Phillip shot out of his seat, a finger poking into my chest. “You have no idea how hard I work for this place and for these people—these spoiled brats. All their fissures, courtesy of mommy and daddy, and I’m supposed to patch them up so they can go on to rule the world.” Spit collected at the corner of his mouth. “Leo was just like the rest of them. Spoon-fed senators’ sons—”
“Congressmen’s,” Win and I said in unison.
“—Fifth Avenue royalty and celebrity kids who’ll never amount to anything but gossip and credit card bills for their parents. Meanwhile there are people on this campus who fight to be here, who need my help. But you know who cares about them? No one. The university would cut our budget to the bone, if—”

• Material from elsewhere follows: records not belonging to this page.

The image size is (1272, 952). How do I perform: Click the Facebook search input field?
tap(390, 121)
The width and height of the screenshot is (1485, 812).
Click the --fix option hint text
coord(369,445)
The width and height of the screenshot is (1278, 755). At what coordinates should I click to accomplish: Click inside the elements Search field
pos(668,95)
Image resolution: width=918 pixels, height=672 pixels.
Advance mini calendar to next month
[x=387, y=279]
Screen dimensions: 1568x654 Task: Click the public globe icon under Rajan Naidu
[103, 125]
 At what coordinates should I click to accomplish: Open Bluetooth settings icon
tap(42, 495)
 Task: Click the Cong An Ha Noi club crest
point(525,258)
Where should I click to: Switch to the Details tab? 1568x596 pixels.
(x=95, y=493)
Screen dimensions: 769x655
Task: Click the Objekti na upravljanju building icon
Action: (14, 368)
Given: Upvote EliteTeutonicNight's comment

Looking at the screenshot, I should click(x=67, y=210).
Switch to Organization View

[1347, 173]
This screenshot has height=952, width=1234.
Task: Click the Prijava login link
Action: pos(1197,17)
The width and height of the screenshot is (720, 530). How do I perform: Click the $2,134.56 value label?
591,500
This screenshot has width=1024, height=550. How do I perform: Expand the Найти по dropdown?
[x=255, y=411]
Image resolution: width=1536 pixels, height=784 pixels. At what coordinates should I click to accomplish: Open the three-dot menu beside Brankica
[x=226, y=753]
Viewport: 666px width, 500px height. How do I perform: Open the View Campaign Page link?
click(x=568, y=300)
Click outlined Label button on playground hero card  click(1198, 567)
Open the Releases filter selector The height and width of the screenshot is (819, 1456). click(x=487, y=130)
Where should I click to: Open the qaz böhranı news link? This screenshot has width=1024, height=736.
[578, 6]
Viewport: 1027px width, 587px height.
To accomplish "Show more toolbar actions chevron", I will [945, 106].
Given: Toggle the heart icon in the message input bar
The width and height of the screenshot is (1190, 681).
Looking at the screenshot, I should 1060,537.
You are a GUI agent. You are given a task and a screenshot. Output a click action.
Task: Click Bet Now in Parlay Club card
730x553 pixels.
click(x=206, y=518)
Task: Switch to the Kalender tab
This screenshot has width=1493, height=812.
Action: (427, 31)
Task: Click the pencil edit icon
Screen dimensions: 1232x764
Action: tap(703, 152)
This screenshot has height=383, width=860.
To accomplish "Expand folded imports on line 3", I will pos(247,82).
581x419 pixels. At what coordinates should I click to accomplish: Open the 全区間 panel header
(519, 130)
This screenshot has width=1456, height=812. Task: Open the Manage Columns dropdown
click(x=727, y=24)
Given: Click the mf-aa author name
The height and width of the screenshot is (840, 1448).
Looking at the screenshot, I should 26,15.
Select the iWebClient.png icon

“If rich kids didn’t kill themselves once in a while,” I said. “Or go crazy and kill a Rothbert heir.”
Phillip looked to Win with bright eyes, his hand still on the bulge under his shirt. “They call all the time, but then they’re whisked away to—treatment facilities, to Aspen for ski therapy—”
“Hey,” Win said. “That’s really effective.”
“—or to Malibu for surfing and hot-rock massages and anyone who can’t afford luxury rescue can go to hell? No, thank you. Let mommy and daddy buy them a nice funeral.”
“And then give a big memorial donation to the Hope Hotline,” Win said. “To save the rest. To save your job. To keep your empire intact.”
Phillip stepped back, smirking. “Just like you to follow the money, Win. Maybe someday there’ll be a statue of
you
on campus, along with Great-Great-Grandpa’s. Oh, wait. Probably not.”
I sneaked a glance at Win. He’d been working on this, too, checking the call logs, looking into the hotline’s donors. And then I’d arrived, sniffing around, asking questions. What did he think of me? That night on the boat, when he’d thrown me into the lake, what had I done to inspire the lesson, the hand on my shoulder for a second too long? I’d said—I’d said what had happened to Leo, what Leo had done wasn’t his fault. But he hadn’t believed it. In a way he was right. It was his fault—he was the prize. Not Dr. Emmet. Not Dr. Talbot. Not Leo. Only Win and his privilege. It hadn’t cost him anything, not yet.
Something from Phillip’s manifesto stuck in my side. A piece of me knew what he meant. A cold, dark place, deep, that understood the world spun too fast for the likes of me. The ember was out. I sagged over the helm. The rudder reacted, and the boat gave a small leap in the wind. I steadied and corrected, noticing the wall of storm to our north, then Win watching me, his eyes sharp over my shoulder. He gave me the barest nod, as Dr. Emmet had, once, over our table at the Mill. A thousand years ago, that night, when I thought I might have to pretend to be a guy who wanted to die. I didn’t want to die.
“I followed the histrionics, Phillip,” Win said. “Your weird empire doesn’t make any sense. You don’t make any sense. I hope—oh, look what I did there—I
hope
you had a better plan than shooting us. Messy. Direct. By your own hand. Not your style.”